INFORMATION SUPPLIED
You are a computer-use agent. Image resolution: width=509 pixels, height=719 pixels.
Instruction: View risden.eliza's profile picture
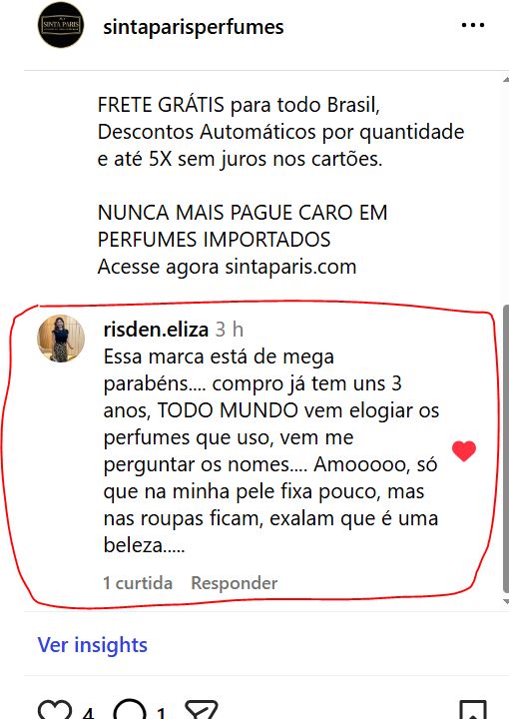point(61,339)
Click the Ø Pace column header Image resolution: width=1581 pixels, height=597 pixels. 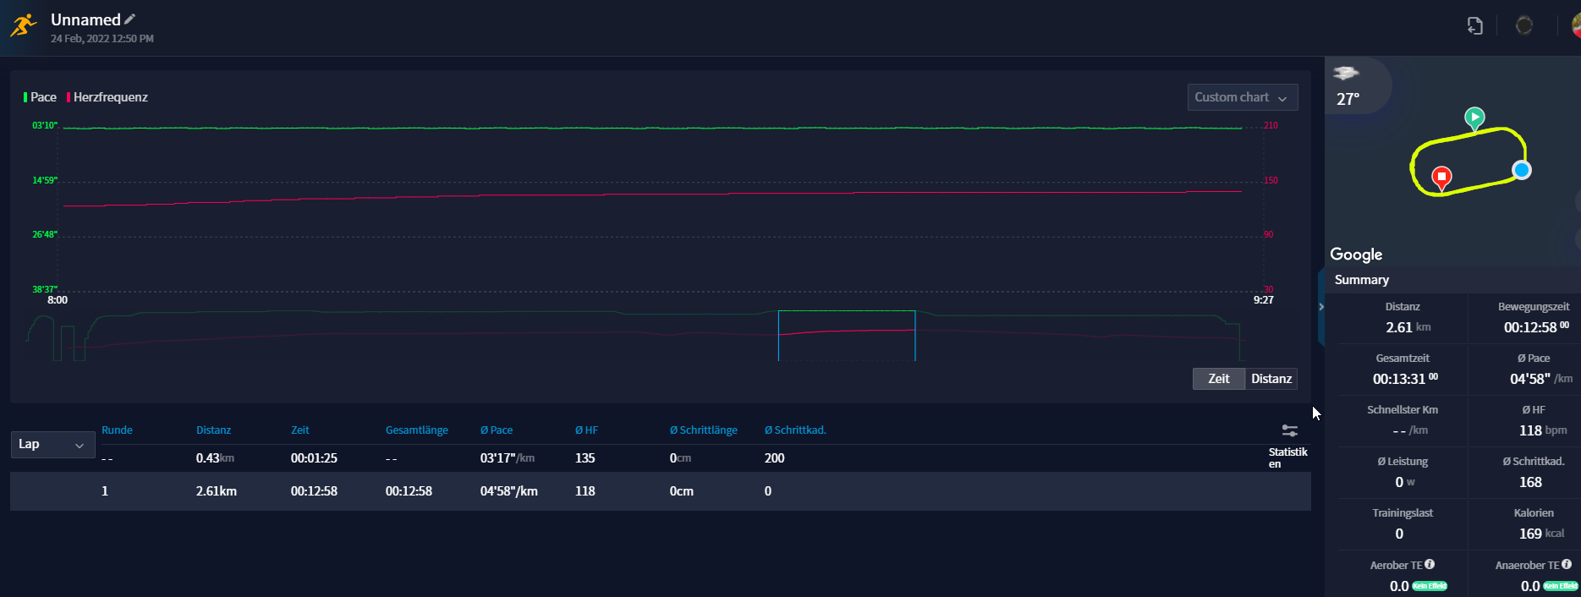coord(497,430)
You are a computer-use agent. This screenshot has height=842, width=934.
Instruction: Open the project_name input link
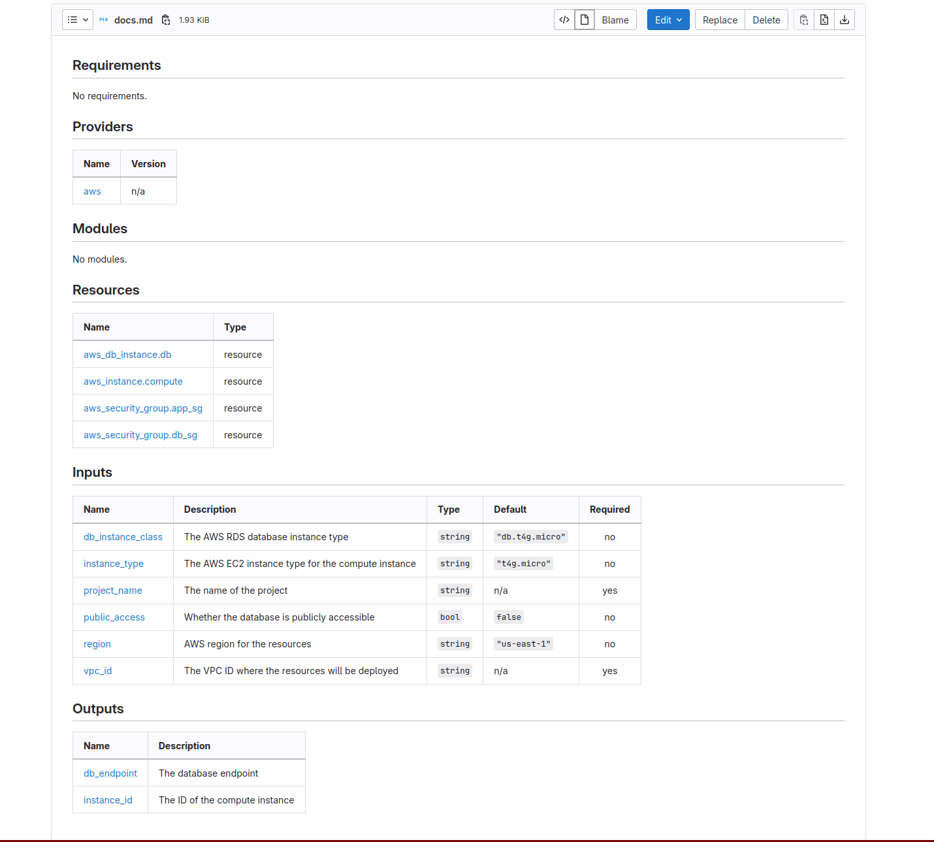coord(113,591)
--
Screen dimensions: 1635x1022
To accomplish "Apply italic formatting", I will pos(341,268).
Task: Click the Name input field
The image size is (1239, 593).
---
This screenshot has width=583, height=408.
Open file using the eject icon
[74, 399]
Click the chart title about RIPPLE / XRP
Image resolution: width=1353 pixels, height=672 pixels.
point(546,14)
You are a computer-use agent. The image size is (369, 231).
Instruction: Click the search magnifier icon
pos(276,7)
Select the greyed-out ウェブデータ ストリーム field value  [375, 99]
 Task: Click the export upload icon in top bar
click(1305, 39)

WHAT IS REQUIRED
Arrange the data from the line containing "Screen dimensions: 1635x1022" through the line containing "The image size is (1239, 593)." as a Markdown table with two columns, Row and Line. Leave out blank lines.

THE COMPLETED TASK
| Row | Line |
|---|---|
| 1 | Screen dimensions: 1635x1022 |
| 2 | To accomplish "Apply italic formatting", I will pos(341,268). |
| 3 | Task: Click the Name input field |
| 4 | The image size is (1239, 593). |